───── Input data
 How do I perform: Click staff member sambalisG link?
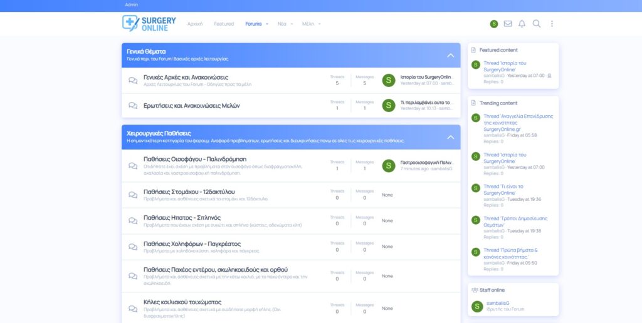point(498,303)
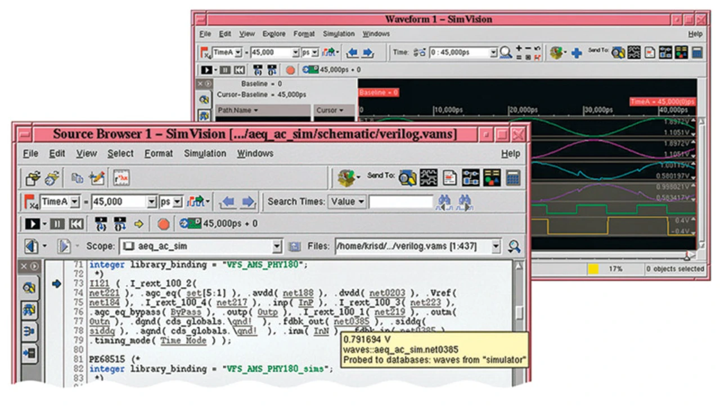Viewport: 720px width, 407px height.
Task: Click net0385 link in fdbk_out source line
Action: point(352,321)
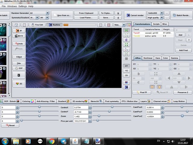Open the High quality profile dropdown
Screen dimensions: 193x145
coord(162,18)
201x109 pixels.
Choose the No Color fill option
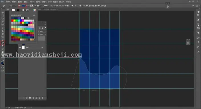click(13, 10)
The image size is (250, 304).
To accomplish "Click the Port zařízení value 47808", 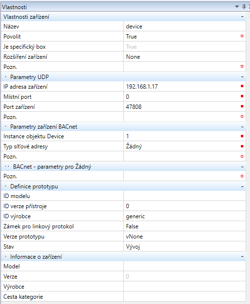I will [x=134, y=106].
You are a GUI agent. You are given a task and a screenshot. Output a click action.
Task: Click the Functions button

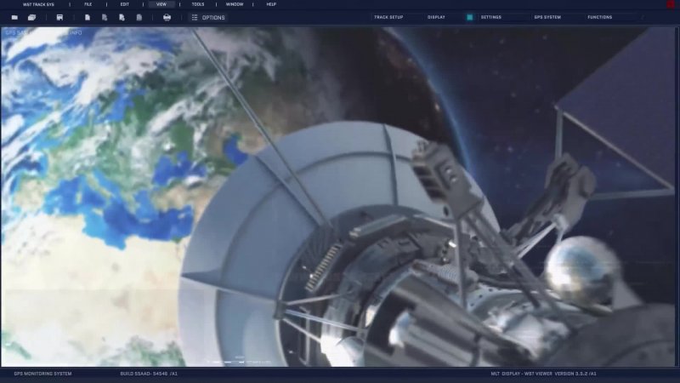(599, 17)
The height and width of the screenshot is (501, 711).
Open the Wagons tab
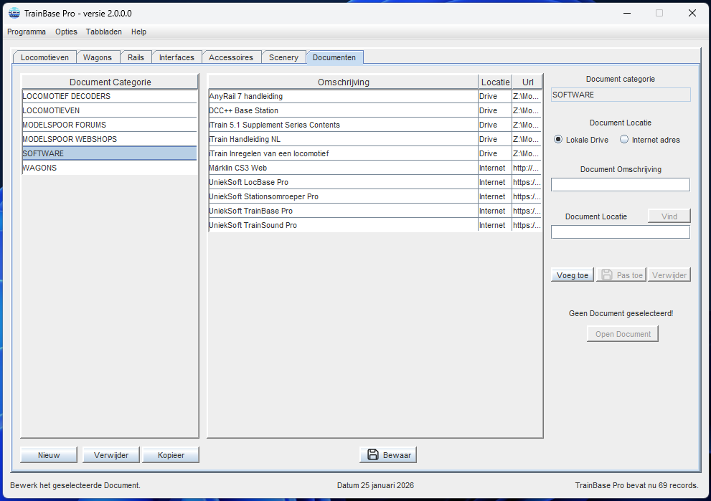98,57
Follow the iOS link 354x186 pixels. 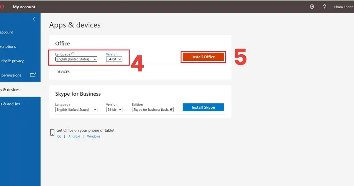coord(59,136)
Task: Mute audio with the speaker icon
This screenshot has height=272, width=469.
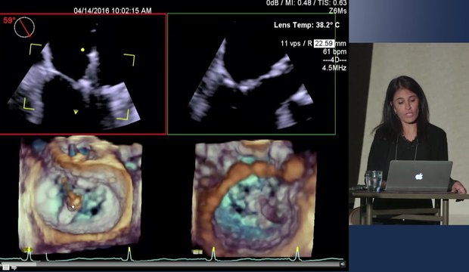Action: tap(342, 264)
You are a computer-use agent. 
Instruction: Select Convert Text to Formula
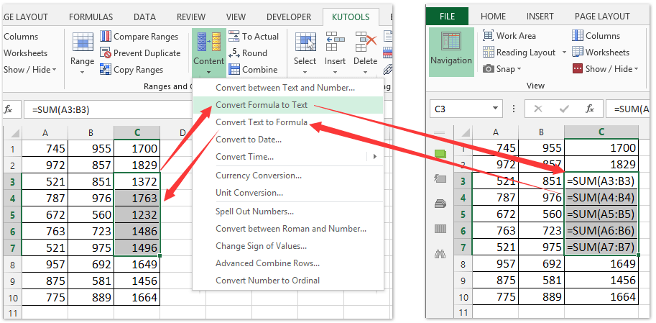click(262, 122)

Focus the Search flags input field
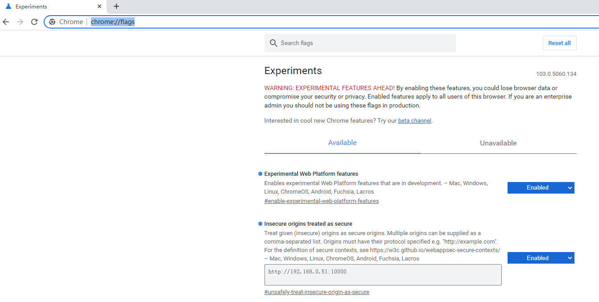(366, 43)
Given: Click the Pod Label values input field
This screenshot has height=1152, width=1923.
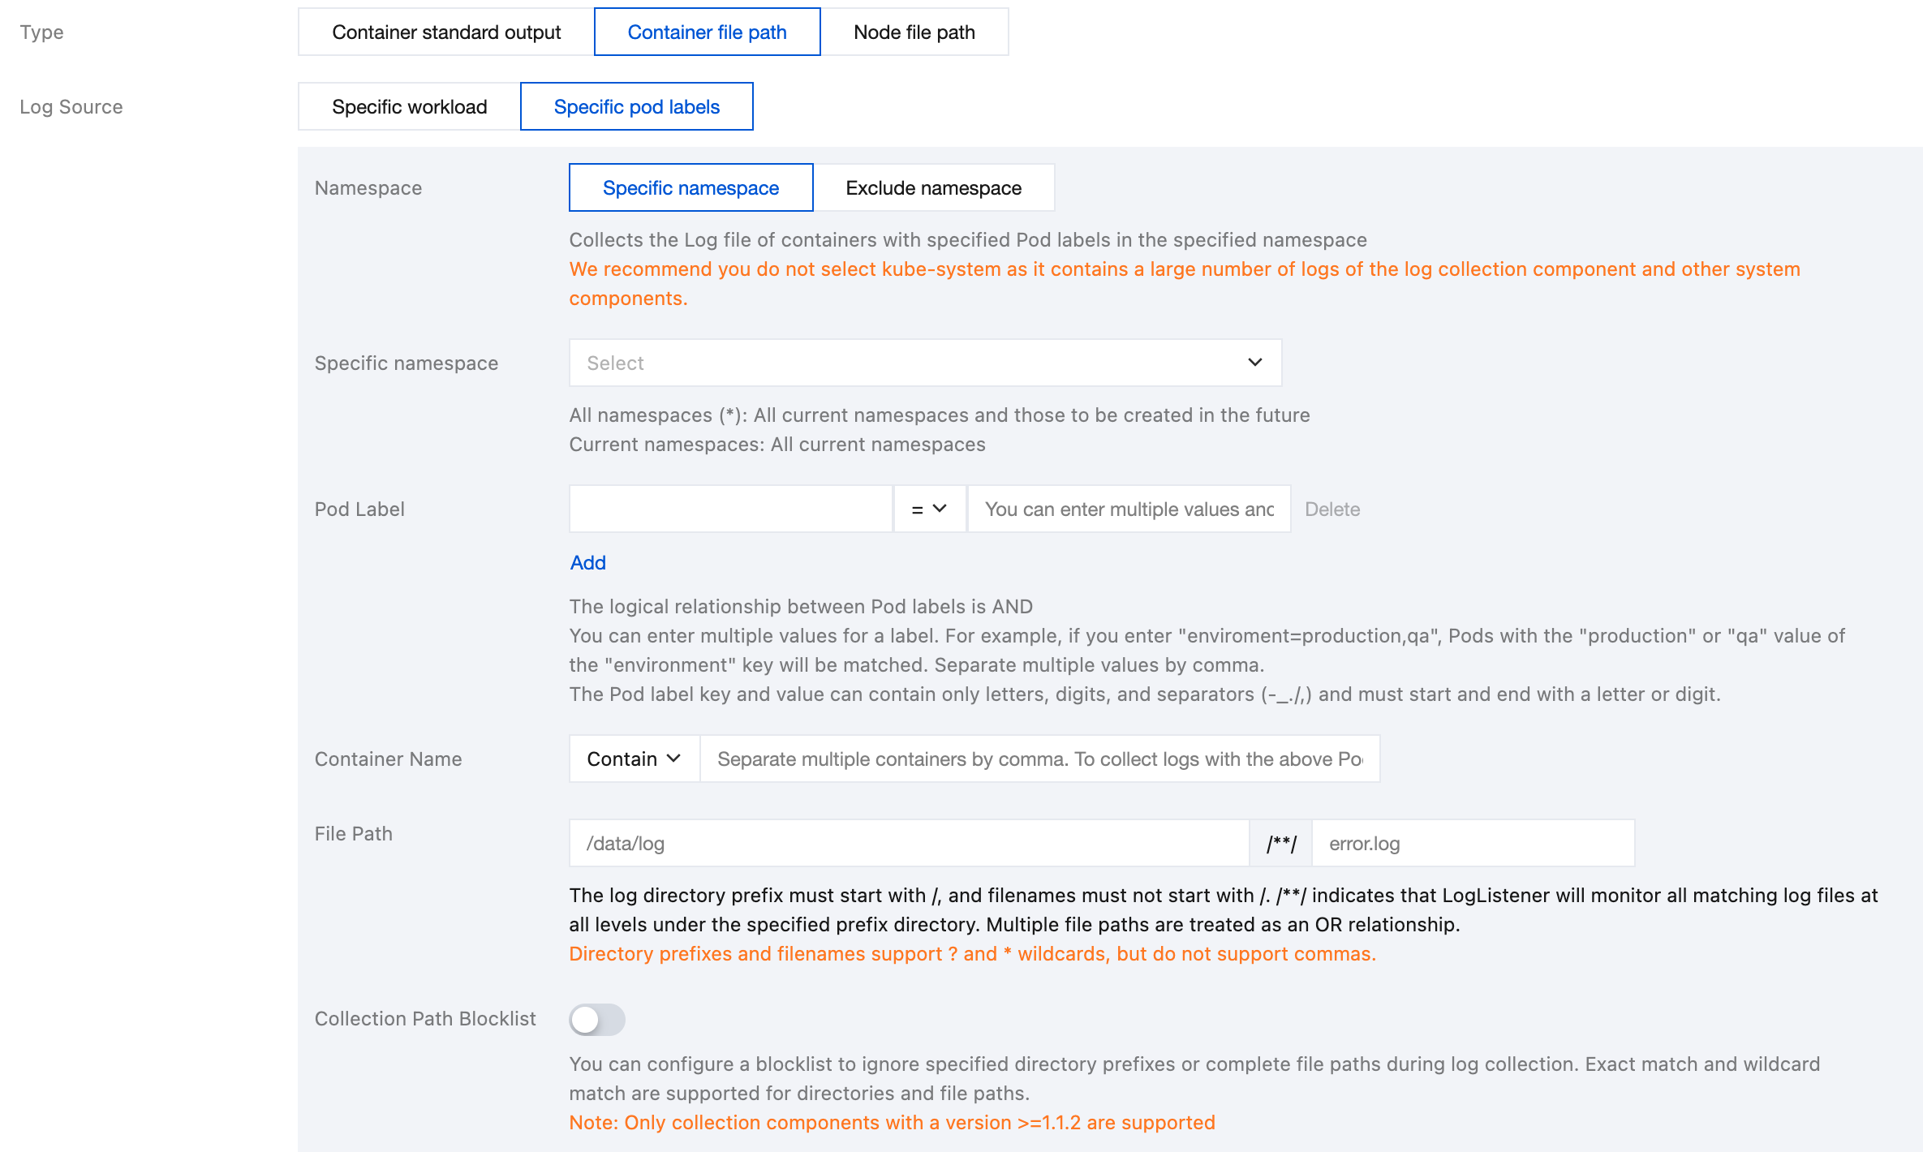Looking at the screenshot, I should [x=1128, y=509].
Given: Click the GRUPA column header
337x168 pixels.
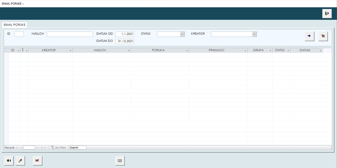Looking at the screenshot, I should coord(258,50).
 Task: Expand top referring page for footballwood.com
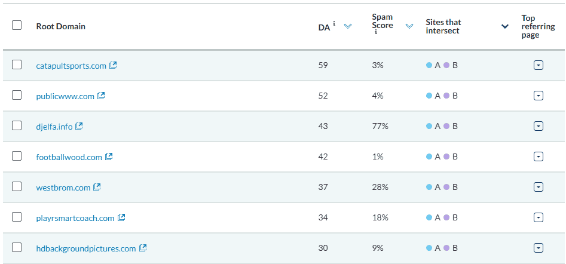(538, 156)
──────────
# [To do]
Lines of the listing above that contain the word "agent" should all be returned.

# [Completed exercise]
You are a GUI agent. You are given a task and a screenshot. Output a click action.
You are a computer-use agent. 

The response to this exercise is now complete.